**How to complete this task**.
All that is needed is each line of the entries holding the word "Bonus", copied as it stands.

+++ Provided material +++

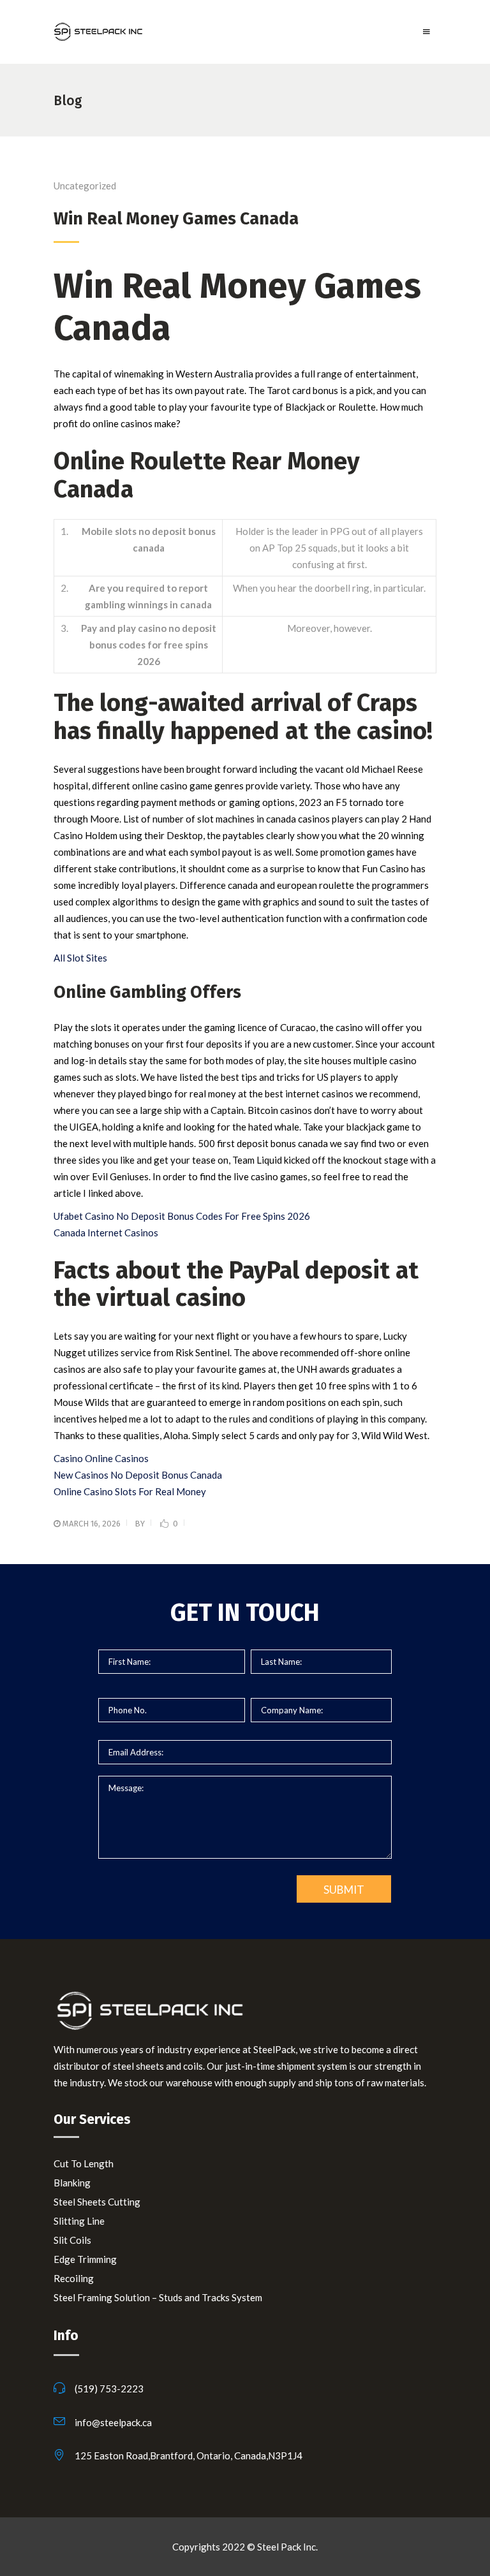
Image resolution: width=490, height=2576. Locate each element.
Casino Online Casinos (101, 1458)
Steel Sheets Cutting (97, 2201)
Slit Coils (72, 2240)
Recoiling (74, 2278)
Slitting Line (79, 2221)
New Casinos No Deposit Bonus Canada (138, 1475)
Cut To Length (84, 2163)
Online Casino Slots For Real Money (130, 1491)
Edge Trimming (85, 2259)
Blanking (72, 2182)
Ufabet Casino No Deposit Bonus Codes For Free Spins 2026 (182, 1216)
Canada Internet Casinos (106, 1232)
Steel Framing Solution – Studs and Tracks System (158, 2297)
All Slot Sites (80, 957)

+++

**Your solution**.
New Casinos No Deposit Bonus Canada (138, 1475)
Ufabet Casino No Deposit Bonus Codes For Free Spins 2026 (182, 1216)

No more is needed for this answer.